* _Selected extract_:
Execution with QCG-Now

At this moment QCG-Now allows users to submit jobs to PLGrid clusters only, thus in order to use the tool, an account with PLGrid is mandatory. As before, we assume the usage of Eagle.

The installation, configuration and basic usage of QCG-Now is described here:

During the configuration you should select VECMA as a domain and then whenever QCG-Now asks about user ID/password you should provide your PLGrid credentials.

When installed and configured, the steps to submit an EasyVVUQ / QCG-PilotJob task from QCG-Now are as follows:

  1. Get the tutorial files using GIT or download them zipped from https://github.com/vecma-project/EasyVVUQ-QCGPJ/archive/master.zip - then extract the files.

  2. In the main window of QCG-Now click “+”

    image1

  3. The New Task definition window should open. When you select the Files tab it should look as follows:

    image2

  4. Drag&drop the /tutorials/cooling_cup/app/test_cooling_pj.py file from the extracted zip file into “DROP FILES HERE” space:

    image3

  5. In the Properties tab select:

    • Application: easyvvuq-qcgpj
    • Task Name: EasyVVUQ test
    • Grant: leave blank to use a default one or select another
    • Submission type: Submit script
    • In the opened textarea write:
    . ~/tutorials/cooling_cup/app/eqi_config.sh
    python3 test_cooling_pj.py
    

    image4

  6. In the Requirements tab select:

    • Resource: eagle
    • Calculation type: Parallel (Number of nodes: 1, Cores per node: 4, Processes per node 4)

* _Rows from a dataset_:
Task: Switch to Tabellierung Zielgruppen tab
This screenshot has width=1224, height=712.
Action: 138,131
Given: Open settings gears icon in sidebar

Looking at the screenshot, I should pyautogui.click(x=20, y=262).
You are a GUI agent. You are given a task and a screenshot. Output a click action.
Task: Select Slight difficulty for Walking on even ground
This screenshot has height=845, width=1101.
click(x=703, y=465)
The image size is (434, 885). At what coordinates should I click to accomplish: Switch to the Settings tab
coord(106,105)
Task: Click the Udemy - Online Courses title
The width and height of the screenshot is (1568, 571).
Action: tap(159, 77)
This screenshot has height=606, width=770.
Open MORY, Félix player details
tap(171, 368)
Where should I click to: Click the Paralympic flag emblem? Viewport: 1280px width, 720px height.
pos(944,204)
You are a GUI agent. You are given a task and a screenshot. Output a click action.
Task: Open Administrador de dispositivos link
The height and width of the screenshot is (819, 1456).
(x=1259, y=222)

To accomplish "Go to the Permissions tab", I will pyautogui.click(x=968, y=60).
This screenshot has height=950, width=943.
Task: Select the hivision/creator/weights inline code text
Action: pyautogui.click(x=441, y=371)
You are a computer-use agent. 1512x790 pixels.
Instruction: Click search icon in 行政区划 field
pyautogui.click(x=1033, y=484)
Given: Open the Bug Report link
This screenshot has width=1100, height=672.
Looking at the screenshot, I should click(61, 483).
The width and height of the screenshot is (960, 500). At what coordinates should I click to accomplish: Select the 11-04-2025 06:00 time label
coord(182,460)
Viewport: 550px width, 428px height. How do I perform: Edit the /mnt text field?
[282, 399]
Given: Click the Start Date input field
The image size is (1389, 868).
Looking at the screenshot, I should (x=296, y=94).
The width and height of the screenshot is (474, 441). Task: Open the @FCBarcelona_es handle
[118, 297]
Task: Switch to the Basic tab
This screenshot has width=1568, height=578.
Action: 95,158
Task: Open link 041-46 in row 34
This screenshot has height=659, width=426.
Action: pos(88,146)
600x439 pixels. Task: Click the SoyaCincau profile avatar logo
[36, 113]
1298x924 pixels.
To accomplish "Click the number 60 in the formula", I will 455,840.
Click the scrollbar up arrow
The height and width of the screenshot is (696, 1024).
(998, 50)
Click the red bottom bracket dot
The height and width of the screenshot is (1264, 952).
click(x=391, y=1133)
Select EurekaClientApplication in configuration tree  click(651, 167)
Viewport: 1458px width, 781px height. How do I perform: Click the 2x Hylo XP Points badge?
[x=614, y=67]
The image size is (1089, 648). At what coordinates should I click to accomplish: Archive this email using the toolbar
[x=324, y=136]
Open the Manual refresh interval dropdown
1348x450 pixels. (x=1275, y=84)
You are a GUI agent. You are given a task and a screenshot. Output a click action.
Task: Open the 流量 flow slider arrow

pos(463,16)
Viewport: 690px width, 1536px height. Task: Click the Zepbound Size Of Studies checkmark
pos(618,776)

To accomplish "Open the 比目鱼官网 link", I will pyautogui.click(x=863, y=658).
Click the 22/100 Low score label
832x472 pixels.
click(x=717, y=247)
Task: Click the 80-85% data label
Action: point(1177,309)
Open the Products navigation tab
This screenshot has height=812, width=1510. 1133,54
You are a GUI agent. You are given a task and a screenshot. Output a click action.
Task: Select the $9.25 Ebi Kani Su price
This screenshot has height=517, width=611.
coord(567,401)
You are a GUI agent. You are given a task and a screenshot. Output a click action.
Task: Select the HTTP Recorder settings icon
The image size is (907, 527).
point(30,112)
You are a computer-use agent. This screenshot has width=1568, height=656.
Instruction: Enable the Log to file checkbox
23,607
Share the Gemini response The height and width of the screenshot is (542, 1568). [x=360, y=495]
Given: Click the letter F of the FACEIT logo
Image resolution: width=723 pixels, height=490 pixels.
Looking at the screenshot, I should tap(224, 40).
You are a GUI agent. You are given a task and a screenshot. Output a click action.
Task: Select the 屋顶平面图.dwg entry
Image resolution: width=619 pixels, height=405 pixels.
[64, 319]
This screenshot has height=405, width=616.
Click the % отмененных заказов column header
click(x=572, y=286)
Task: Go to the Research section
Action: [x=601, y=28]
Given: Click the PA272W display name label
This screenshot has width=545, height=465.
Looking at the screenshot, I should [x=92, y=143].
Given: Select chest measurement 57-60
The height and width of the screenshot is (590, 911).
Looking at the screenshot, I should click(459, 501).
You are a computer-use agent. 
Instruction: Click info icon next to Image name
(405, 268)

* _Short problem_:
Write out the QCG-Now instructions above word for word, from start to finish.

* _Reply to the task_:
Execution with QCG-Now

At this moment QCG-Now allows users to submit jobs to PLGrid clusters only, thus in order to use the tool, an account with PLGrid is mandatory. As before, we assume the usage of Eagle.

The installation, configuration and basic usage of QCG-Now is described here:

During the configuration you should select VECMA as a domain and then whenever QCG-Now asks about user ID/password you should provide your PLGrid credentials.

When installed and configured, the steps to submit an EasyVVUQ / QCG-PilotJob task from QCG-Now are as follows:

  1. Get the tutorial files using GIT or download them zipped from https://github.com/vecma-project/EasyVVUQ-QCGPJ/archive/master.zip - then extract the files.

  2. In the main window of QCG-Now click “+”

    image1

  3. The New Task definition window should open. When you select the Files tab it should look as follows:

    image2

  4. Drag&drop the /tutorials/cooling_cup/app/test_cooling_pj.py file from the extracted zip file into “DROP FILES HERE” space:

    image3

  5. In the Properties tab select:

    • Application: easyvvuq-qcgpj
    • Task Name: EasyVVUQ test
    • Grant: leave blank to use a default one or select another
    • Submission type: Submit script
    • In the opened textarea write:
    . ~/tutorials/cooling_cup/app/eqi_config.sh
    python3 test_cooling_pj.py
    

    image4

  6. In the Requirements tab select:

    • Resource: eagle
    • Calculation type: Parallel (Number of nodes: 1, Cores per node: 4, Processes per node 4)